2. Mammograms have some limitations
If you have dense breast tissue, a mammogram may have trouble detecting breast cancer.
3. Know what mammograms really do
Mammograms are important annually because they detect — but do not prevent breast cancer.
4. 3D mammograms see through dense breasts
3D mammography or tomosynthesis are the most modern screening tool for breast cancer detention because you can see better images of dense breast tissue than with traditional machines.
5. You can get screened with breast implants
If you have breast implants, it's imperative that you get regular mammograms to ensure the health of your breasts.
Why National Mammography Day is Important
A. Mammograms are only once a year
With annual mammograms, women over age 40 promote their own self-care. Mammograms are non-invasive x-ray images of each breast that doctors review for anomalies that may indicate cancer. Unfortunately, many women are afraid to make their mammogram appointments for fear of radiation and breast discomfort during the exam. But, fear not because the procedure, with minimal discomfort and a very small amount of radiation dispensed, takes only about 20 minutes.
B. Mammograms are extremely effective
Early detection screening has successfully reduced the U.S. breast cancer mortality rate by almost 40 percent according to the National Cancer Institute. That once-a-year mammogram is so effective that it can reveal breast changes up to two years before either a patient or their doctor can feel them. At age 40, you should get your mammogram even if you have no unusual symptoms and there is no history of breast cancer in your family.
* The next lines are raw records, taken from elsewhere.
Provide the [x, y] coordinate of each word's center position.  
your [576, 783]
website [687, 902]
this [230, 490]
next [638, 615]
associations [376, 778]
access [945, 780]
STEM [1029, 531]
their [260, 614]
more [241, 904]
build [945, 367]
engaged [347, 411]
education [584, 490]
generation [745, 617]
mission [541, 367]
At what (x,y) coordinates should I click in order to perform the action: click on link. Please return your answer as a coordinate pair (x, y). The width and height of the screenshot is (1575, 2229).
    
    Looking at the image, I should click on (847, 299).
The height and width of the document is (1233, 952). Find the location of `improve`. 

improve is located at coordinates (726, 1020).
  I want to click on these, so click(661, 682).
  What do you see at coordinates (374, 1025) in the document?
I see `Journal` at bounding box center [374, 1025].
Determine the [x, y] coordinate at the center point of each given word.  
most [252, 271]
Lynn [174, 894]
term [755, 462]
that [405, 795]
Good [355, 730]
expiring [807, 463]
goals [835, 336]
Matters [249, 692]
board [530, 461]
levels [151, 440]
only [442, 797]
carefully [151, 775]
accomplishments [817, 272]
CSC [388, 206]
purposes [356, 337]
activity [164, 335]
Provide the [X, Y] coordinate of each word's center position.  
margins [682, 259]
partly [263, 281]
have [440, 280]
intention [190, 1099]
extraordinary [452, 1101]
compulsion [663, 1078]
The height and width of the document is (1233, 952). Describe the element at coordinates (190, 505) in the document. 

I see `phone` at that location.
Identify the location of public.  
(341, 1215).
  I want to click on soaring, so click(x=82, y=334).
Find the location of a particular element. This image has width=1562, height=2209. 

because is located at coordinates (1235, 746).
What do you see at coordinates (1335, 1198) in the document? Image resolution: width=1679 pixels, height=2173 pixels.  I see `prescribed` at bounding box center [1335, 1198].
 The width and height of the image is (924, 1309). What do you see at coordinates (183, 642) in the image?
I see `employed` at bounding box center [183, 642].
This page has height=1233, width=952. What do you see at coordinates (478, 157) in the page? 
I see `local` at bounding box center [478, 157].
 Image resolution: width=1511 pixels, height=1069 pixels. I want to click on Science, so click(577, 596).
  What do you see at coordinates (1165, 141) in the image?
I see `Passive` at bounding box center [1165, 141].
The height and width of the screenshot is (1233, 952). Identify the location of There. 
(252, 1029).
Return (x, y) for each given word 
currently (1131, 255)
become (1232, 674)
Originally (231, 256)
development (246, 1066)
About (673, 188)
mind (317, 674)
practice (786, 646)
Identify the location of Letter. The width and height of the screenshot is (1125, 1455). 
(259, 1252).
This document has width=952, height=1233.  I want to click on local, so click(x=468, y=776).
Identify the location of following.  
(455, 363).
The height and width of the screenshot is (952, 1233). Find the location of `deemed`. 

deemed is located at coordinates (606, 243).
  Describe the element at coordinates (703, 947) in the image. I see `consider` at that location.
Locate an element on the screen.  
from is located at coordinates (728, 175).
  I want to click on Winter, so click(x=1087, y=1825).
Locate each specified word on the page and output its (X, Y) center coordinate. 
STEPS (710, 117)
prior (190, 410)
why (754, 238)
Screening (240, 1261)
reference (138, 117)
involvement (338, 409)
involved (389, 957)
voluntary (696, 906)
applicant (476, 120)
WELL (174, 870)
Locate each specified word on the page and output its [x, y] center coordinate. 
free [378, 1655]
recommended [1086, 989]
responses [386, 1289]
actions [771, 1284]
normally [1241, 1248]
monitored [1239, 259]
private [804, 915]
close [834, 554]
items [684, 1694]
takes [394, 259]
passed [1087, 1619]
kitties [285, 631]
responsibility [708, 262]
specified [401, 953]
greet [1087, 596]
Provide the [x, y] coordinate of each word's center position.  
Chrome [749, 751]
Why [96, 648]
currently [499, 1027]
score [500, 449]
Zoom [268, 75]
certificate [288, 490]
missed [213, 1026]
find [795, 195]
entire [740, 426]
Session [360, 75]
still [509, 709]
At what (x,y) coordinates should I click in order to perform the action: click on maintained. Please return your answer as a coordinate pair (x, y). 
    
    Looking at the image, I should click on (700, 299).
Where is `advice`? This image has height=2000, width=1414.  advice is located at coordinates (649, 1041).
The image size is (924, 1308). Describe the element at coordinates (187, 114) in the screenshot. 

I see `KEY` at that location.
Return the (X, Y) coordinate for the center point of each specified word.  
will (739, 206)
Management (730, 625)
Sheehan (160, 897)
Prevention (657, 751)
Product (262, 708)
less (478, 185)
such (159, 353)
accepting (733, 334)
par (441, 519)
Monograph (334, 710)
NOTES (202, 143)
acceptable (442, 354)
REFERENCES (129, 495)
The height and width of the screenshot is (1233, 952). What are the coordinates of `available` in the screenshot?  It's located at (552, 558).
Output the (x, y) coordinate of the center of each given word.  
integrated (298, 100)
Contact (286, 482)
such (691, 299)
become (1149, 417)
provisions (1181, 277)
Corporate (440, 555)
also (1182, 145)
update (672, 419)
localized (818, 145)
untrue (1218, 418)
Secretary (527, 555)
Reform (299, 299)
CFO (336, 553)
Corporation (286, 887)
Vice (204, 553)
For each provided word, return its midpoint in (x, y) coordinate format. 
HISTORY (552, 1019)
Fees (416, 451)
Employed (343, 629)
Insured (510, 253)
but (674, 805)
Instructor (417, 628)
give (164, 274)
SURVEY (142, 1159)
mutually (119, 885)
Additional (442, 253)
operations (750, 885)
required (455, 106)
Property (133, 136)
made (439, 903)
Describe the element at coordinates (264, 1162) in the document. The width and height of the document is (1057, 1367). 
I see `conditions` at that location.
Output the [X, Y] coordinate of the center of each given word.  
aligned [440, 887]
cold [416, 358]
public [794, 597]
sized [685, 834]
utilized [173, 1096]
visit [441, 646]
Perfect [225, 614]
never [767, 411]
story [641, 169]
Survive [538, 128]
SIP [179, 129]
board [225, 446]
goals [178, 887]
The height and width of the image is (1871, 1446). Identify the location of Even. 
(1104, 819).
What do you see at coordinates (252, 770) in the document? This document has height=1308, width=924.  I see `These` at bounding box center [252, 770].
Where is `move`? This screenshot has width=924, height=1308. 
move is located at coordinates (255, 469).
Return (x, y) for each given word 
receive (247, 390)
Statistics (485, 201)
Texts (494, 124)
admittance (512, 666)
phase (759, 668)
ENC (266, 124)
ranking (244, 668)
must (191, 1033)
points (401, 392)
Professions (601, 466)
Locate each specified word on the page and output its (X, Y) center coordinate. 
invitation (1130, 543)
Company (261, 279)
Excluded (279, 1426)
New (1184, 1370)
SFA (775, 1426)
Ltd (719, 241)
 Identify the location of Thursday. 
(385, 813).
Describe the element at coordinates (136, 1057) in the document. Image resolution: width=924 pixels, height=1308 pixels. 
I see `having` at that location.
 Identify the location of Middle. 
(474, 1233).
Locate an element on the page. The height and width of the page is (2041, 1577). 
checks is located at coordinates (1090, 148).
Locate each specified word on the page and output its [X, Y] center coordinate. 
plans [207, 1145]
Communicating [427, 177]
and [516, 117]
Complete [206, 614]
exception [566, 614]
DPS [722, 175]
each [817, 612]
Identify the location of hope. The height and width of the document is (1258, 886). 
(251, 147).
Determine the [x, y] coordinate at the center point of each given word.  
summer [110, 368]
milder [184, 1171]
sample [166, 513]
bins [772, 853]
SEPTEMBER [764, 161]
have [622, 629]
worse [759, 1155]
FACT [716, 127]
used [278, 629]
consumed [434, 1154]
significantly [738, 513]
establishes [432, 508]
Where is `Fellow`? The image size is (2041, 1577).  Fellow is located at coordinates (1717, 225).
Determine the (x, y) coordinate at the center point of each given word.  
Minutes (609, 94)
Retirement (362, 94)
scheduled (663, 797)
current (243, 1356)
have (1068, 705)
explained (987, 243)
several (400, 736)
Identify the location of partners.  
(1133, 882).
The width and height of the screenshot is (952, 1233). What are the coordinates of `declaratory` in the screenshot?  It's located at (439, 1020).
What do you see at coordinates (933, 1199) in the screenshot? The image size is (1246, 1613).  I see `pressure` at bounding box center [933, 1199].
C. Mammograms don't require a prescription
In most states, you don't need a doctor's prescription to make your mammogram appointment. As long as you are over age 40, you can refer yourself to a facility. Make sure that facility is certified by regulating agencies including the FDA (Food and Drug Administration). Bring copies of previous mammograms with you, especially if you are using this facility for the first time.